A. Athaliah, daughter of Ahab, kills royal seed (2 Kings 11:1)
B. Joash reigns (2 Kings 11–12)
C. Quick sequence of kings of Israel and Judah (2 Kings 13–16)
D. Fall of Samaria (2 Kings 17)
E. Revival of Judah under Hezekiah (2 Kings 18–20)
A'. Manasseh, a king like Ahab, promotes idolatry and kills the innocence (2 Kings 21)
B'. Josiah reigns (2 Kings 22–23)
C'. Quick succession of kings of Judah (2 Kings 24)
D'. Fall of Jerusalem (2 Kings 25)
E'. Elevation of Jehoiachin (2 Kings 25:27–30)

This chapter consists of three parts:
1. Introductory regnal information (verses 1–3; also 11:21)
2. Account of reign (verses 4–18) with two episodes
  1. Joash's financial arrangement for temple repairs (verses 4–16) and
  2. Joash's payment to Hazael from the temple fund to ward off the attack of the Arameas (verses 17–18)
3. Concluding regnal information (verses 19–21)

==The Temple renovation during the reign of Joash (12:1–16)==
Joash (or Jehoash) is given a relatively positive rating in the books of Kings, first because of his succession to replace the Omride queen Athaliah, and secondly due to his care of the temple of YHWH (the Chronicler notes that Jehoash became corrupt after the death of Jehoiada; 2 Chronicles 24:15–22). Joash arranged that temple renovation was no longer solely directed by the priests, but was decreed by the palace, and that donations for this project were placed in a collection box, to be counted communally at intervals, then given to a building administration (verses 6–12, 15). As animal and vegetable sacrifices were reserved for God and his priests (verse 17), others could be made by paying in silver (shekel), so a group of lower caste 'priests who guarded the threshold' was assigned to deposit these in a designated chest (according to 2 Chronices 24:10, by the
time of exile, the believers threw their money into the collection box themselves).

===Verse 1===
In the seventh year of Jehu Jehoash began to reign; and forty years reigned he in Jerusalem. And his mother's name was Zibiah of Beersheba.
- Cross reference: 2 Chronicles 24:1
- "Jehoash": an alternate spelling of Joash (son of Ahaziah) as in 11:2; also verses 2, 4, 6, 7, 18.
- "Forty years": According to Thiele's chronology, following "non-accession year method", Jehoash was the king of Israel starting between April and September 835 BCE until his death between April and September 796 BCE.

===Verse 6===
Now it was so, by the twenty-third year of King Jehoash, that the priests had not repaired the damages of the temple.
- "The 23th year of King Jehoash": According to Thiele's chronology, this period of time falls in 814/813 BCE.
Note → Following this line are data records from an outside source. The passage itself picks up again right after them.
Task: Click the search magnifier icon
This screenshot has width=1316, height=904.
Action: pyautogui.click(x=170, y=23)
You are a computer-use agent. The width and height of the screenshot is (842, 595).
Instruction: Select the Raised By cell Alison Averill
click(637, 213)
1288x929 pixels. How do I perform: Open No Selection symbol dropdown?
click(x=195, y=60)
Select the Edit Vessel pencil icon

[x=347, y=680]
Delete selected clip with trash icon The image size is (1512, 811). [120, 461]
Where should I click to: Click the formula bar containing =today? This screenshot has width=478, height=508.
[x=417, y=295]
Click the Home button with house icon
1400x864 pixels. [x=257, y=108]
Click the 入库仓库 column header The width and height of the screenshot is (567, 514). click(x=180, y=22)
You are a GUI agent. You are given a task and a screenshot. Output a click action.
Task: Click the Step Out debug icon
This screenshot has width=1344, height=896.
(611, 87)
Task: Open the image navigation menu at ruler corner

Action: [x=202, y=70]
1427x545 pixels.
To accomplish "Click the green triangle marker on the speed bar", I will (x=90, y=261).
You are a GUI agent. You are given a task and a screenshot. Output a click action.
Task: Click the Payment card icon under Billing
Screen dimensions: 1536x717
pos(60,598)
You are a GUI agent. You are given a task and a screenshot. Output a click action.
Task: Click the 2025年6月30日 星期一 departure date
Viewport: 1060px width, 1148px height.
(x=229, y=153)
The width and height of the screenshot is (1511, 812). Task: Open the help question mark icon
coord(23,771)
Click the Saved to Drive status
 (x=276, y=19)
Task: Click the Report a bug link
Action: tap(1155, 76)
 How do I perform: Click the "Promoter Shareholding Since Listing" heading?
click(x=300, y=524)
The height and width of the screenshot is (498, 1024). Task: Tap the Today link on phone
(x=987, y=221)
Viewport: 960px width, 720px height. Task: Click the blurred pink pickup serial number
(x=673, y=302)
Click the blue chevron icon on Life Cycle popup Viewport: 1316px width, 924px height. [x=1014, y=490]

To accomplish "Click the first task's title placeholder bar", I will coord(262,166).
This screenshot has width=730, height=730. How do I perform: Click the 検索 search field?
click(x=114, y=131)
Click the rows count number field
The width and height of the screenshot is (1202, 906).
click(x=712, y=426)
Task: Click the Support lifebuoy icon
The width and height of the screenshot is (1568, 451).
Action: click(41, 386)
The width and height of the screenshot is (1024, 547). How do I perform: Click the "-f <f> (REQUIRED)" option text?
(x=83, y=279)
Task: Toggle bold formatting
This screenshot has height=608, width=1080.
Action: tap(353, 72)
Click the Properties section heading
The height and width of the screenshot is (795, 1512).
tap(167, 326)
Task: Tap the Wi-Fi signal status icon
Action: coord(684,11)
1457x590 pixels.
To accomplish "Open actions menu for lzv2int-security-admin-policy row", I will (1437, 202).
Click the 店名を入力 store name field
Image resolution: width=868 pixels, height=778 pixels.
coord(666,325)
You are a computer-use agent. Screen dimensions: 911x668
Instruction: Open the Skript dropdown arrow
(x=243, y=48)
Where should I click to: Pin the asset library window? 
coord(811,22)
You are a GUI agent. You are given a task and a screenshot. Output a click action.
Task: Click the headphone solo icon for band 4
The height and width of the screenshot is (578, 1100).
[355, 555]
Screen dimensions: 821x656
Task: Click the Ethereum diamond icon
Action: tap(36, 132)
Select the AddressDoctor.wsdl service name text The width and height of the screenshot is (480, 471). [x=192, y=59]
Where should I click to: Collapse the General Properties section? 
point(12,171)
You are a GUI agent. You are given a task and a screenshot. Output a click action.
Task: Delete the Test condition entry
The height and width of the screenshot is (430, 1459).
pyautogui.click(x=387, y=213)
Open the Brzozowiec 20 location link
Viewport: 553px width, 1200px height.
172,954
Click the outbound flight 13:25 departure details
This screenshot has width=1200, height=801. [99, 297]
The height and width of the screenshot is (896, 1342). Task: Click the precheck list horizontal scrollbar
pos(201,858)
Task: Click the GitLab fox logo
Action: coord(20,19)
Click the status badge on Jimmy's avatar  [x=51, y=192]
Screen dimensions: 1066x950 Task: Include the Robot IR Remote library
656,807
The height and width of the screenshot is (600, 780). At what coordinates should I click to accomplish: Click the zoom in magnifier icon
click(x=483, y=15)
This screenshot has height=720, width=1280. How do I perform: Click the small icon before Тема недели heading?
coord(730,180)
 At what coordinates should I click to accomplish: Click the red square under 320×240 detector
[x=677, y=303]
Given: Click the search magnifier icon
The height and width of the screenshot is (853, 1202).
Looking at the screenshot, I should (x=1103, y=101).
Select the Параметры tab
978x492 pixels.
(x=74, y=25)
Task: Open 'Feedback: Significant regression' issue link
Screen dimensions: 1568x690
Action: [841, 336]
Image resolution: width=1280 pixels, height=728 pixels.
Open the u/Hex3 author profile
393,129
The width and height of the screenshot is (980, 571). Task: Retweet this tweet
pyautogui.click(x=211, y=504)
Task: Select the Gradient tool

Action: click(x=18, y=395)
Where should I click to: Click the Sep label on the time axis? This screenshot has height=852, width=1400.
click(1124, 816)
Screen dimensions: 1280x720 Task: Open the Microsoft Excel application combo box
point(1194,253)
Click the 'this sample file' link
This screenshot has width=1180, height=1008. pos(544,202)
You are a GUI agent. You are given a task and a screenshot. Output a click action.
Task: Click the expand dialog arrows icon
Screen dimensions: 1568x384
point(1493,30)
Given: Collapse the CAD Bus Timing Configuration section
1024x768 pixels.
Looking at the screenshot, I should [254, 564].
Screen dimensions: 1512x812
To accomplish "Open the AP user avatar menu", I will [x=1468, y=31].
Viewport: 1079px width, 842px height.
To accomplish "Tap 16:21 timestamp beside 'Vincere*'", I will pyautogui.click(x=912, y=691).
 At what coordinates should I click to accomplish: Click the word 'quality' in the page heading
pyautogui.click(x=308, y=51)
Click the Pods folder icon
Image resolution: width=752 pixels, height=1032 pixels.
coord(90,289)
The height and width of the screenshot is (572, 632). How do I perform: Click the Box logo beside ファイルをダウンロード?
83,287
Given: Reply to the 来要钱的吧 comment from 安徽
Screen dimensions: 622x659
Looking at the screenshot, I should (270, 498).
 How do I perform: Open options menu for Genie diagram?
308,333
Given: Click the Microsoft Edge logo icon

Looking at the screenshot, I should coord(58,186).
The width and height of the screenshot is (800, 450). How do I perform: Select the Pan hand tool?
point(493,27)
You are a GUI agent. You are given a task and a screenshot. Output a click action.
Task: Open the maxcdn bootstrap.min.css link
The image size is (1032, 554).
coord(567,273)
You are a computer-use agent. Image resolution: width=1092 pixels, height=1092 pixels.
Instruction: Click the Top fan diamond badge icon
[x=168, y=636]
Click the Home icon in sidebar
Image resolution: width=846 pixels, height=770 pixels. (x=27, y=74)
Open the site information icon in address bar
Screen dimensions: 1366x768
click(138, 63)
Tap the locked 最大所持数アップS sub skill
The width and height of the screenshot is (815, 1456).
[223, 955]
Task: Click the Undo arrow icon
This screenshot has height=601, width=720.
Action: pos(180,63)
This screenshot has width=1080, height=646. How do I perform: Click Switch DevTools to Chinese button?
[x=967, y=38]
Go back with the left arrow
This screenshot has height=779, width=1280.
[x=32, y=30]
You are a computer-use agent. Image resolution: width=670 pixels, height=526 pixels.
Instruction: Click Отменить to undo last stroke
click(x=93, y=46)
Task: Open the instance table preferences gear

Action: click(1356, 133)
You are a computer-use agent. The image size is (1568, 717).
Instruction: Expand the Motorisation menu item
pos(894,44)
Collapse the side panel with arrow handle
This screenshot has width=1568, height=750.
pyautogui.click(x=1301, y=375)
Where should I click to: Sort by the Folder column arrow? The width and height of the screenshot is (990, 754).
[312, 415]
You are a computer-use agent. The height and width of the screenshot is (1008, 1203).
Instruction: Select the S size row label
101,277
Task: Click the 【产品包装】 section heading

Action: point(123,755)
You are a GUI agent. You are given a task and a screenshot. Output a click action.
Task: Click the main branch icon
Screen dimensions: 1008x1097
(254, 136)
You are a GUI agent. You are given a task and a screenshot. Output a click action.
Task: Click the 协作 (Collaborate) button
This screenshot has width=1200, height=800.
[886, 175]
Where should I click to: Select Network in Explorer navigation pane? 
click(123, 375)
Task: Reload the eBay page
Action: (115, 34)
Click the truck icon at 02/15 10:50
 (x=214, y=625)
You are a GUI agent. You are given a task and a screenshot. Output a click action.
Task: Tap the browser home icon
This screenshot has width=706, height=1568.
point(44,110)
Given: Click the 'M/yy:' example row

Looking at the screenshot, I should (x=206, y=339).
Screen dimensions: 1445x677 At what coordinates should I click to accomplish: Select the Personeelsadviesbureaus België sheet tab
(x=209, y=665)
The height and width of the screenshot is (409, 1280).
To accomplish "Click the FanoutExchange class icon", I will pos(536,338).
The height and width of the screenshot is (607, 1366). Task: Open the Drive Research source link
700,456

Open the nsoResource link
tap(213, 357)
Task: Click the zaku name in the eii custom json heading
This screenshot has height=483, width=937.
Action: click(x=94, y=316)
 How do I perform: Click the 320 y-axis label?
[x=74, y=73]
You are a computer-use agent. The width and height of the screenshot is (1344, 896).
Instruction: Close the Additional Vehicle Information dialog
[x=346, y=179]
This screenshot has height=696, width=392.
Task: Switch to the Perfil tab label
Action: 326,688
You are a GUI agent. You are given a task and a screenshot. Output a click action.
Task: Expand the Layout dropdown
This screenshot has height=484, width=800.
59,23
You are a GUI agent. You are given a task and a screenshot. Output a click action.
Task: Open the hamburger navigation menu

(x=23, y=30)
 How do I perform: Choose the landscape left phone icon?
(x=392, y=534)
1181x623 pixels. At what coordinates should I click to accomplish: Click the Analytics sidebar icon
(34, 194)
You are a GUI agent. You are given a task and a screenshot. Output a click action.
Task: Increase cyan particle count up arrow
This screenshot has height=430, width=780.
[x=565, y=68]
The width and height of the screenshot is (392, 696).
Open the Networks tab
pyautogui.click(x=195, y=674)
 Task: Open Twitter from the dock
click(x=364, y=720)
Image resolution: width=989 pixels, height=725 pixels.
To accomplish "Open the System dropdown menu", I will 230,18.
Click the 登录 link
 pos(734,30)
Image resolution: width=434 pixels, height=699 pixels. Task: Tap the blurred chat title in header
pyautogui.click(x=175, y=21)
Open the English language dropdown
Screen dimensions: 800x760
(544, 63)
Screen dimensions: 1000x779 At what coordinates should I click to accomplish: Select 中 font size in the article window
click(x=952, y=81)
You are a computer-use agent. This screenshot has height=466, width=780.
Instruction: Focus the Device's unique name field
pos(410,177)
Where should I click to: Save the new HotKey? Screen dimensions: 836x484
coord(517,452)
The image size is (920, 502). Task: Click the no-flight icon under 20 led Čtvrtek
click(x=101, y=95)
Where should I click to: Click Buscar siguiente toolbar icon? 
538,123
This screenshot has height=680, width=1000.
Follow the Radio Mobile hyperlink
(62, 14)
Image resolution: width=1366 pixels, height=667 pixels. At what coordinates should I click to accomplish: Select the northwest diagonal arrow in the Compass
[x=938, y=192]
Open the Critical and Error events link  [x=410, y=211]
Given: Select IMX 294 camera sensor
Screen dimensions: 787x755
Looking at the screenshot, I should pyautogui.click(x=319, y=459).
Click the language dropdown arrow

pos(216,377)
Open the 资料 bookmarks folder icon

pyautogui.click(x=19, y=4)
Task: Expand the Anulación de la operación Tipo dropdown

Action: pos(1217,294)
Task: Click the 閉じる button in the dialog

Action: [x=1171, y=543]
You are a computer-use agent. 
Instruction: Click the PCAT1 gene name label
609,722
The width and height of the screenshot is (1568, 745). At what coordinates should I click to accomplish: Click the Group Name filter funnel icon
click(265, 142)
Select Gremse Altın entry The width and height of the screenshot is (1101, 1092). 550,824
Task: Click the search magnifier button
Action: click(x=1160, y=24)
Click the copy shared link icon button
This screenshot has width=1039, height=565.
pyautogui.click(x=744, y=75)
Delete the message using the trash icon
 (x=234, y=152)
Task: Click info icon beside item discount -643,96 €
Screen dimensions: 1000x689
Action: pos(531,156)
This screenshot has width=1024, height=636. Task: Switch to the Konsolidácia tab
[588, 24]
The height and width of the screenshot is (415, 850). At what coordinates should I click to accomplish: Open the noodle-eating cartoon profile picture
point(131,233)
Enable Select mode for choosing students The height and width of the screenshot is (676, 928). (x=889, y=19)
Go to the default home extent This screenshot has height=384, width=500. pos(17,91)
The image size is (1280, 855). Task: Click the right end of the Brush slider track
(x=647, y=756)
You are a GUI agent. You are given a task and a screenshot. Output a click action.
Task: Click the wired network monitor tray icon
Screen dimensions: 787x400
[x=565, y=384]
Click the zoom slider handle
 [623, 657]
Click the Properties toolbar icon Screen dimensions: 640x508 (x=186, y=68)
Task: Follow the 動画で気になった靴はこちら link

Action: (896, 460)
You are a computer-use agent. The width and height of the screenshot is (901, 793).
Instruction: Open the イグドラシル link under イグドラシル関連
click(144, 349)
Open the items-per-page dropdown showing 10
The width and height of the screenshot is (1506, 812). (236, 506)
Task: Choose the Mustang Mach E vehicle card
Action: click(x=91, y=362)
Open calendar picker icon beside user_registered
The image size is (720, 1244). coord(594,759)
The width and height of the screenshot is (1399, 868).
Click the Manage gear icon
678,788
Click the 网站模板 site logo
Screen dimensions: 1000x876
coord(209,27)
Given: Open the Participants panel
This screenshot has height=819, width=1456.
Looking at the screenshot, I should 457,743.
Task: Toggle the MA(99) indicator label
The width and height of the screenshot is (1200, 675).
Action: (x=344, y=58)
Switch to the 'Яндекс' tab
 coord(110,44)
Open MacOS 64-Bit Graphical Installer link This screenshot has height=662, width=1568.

==Joash's reign (12:17–21)==
During the later parts of Joash's reign, Hazael, the king of Aram in Damascus (cf. 1 Kings 19:15–17; 2 Kings 8:7–15), placed both the northern kingdom of Jehu (cf. 2 Kings 10:32–33) and the kingdom of Judah under heavy burden of tributes. The threat of Hazael to Jerusalem indicates a continuous concern for the Aramean invasion to the land of Israel since the time of Omri's dynasty to the early parts of Jehu's dynasty until king Jehoash ben Jehoahaz of Israel (the third in Jehu's line of kings) defeated the Arameans following the death of prophet Elisha (2 Kings 13:14–21). The payment of tribute to Hazael may mean that all the funds for temple repairs collected by Jehoash (and his predecessors, such as Jehoshaphat, Jehoram and Ahaziah) were lost to the Arameans.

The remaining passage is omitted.